Le parole che diciamo con la bocca sono accompagnate dal gesto di battersi il petto, riconoscendo che ho peccato proprio per colpa mia, e non di altri”. Papa Francesco prosegue la serie di catechesi sulla Santa Messa e, nella prima Udienza Generale del 2018, si sofferma sull'atto penitenziale, rito introduttivo della celebrazione eucaristica. Il Pontefice fa notare come spesso, “per paura o vergogna, puntiamo il dito per accusare altri. Costa ammettere di essere colpevoli, ma ci fa bene confessarlo con sincerità”. E a braccio aggiunge: “Confessare i propri peccati! Ricordo un aneddoto che raccontava un vecchio missionario: una donna che andava a confessarsi cominciò a dire gli sbagli del marito, poi gli sbagli della suocera, poi gli sbagli dei vicini. Allora il sacerdote le disse: 'Lei ha finito con i peccati degli altri? Adesso cominci a dire i suoi!'”.

“Siamo tutti peccatori”

Papa Bergoglio, accolto da un'ovazione dei circa settemila pellegrini provenienti da tutto il mondo, dopo aver salutato i fedeli, fa notare come l'atto penitenziale “nella sua sobrietà, favorisce l’atteggiamento con cui disporsi a celebrare degnamente i santi misteri”, ovvero “riconoscendo davanti a Dio e ai fratelli i nostri peccati“. “L’invito del sacerdote infatti è rivolto a tutta la comunità in preghiera, perché tutti siamo peccatori – sottolinea – . Che cosa può donare il Signore a chi ha già il cuore pieno di sé, del proprio successo? Nulla, perché il presuntuoso è incapace di ricevere perdono, sazio com’è della sua presunta giustizia“. E aggiunge: “Chi è consapevole delle proprie miserie e abbassa gli occhi con umiltà, sente posarsi su di sé lo sguardo misericordioso di Dio. Sappiamo per esperienza che solo chi sa riconoscere gli sbagli e chiedere scusa riceve la comprensione e il perdono degli altri“. Ma per farlo è necessario “ascoltare in silenzio la voce della coscienza”: in questa maniera “possiamo riconoscere che i nostri pensieri sono distanti” da quelli di Dio, “che le nostre parole e le nostre azioni sono spesso mondane, guidate cioè da scelte contrarie al Vangelo“. Ecco perché all'inizio della Messa, spiega, “compiamo comunitariamente l’atto penitenziale mediante una formula di confessione generale, pronunciata alla prima persona singolare”. Tutti confessano a Dio “di avere molto peccato in pensieri, parole, opere e omissioni”. E spiega: “Spesso ci sentiamo bravi e diciamo: 'Non ho fatto male a nessuno'. In realtà, non basta non fare del male al prossimo, occorre scegliere di fare il bene cogliendo le occasioni per dare buona testimonianza che siamo discepoli di Gesù“.

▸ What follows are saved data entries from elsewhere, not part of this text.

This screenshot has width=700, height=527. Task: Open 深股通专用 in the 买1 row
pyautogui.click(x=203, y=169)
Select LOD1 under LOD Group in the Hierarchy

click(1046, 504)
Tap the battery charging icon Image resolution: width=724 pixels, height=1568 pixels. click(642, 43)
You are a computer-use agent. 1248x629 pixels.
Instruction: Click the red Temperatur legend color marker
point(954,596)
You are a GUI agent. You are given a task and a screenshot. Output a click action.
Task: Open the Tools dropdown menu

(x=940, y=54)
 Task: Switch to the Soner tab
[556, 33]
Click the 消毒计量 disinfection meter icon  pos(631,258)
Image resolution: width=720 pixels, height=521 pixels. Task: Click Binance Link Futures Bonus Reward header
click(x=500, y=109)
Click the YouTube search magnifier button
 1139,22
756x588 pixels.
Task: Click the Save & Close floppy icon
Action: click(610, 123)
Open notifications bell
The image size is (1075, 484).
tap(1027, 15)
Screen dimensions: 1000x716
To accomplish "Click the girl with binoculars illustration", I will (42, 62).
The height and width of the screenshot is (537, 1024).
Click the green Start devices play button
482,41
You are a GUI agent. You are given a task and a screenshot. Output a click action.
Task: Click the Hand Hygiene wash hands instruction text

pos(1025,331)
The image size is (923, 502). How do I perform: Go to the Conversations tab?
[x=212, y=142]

“Costa ammettere di essere colpevoli”

Il Pontefice sottolinea poi che nel “Confesso” i peccati vengono presentati “sia a Dio che ai fratelli”: “Questo ci aiuta a comprendere la dimensione del peccato che, mentre ci separa da Dio, ci divide anche dai nostri fratelli, e viceversa“. E aggiunge: “Le parole che diciamo con la bocca sono accompagnate dal gesto di battersi il petto, riconoscendo che ho peccato proprio per colpa mia, e non di altri. Capita spesso infatti che, per paura o vergogna, puntiamo il dito per accusare altri. Costa ammettere di essere colpevoli, ma ci fa bene confessarlo con sincerità“. Passa poi a spiegare il motivo per cui “supplichiamo la Beata Vergine Maria, gli Angeli e i Santi”: “l’intercessione di questi 'amici e modelli di vita' ci sostiene nel cammino verso la piena comunione con Dio, quando il peccato sarà definitivamente annientato”.

L'assoluzione

L’atto penitenziale si conclude con l’assoluzione del sacerdote, “che invoca Dio onnipotente affinché 'abbia misericordia di noi, perdoni i nostri peccati e ci conduca alla vita eterna'”. Un assoluzione, sottolinea il Papa, che “non ha lo stesso valore del sacramento della Penitenza”. Infatti, “ci sono peccati gravi, detti anche mortali perché fanno morire in noi la vita divina, i quali per essere perdonati hanno bisogno della Confessione e assoluzione sacramentale”. E conclude: “Misurarsi con la fragilità dell’argilla di cui siamo impastati è un’esperienza che ci fortifica: mentre ci fa fare i conti con la nostra debolezza, ci apre il cuore a invocare la misericordia divina che trasforma e converte”.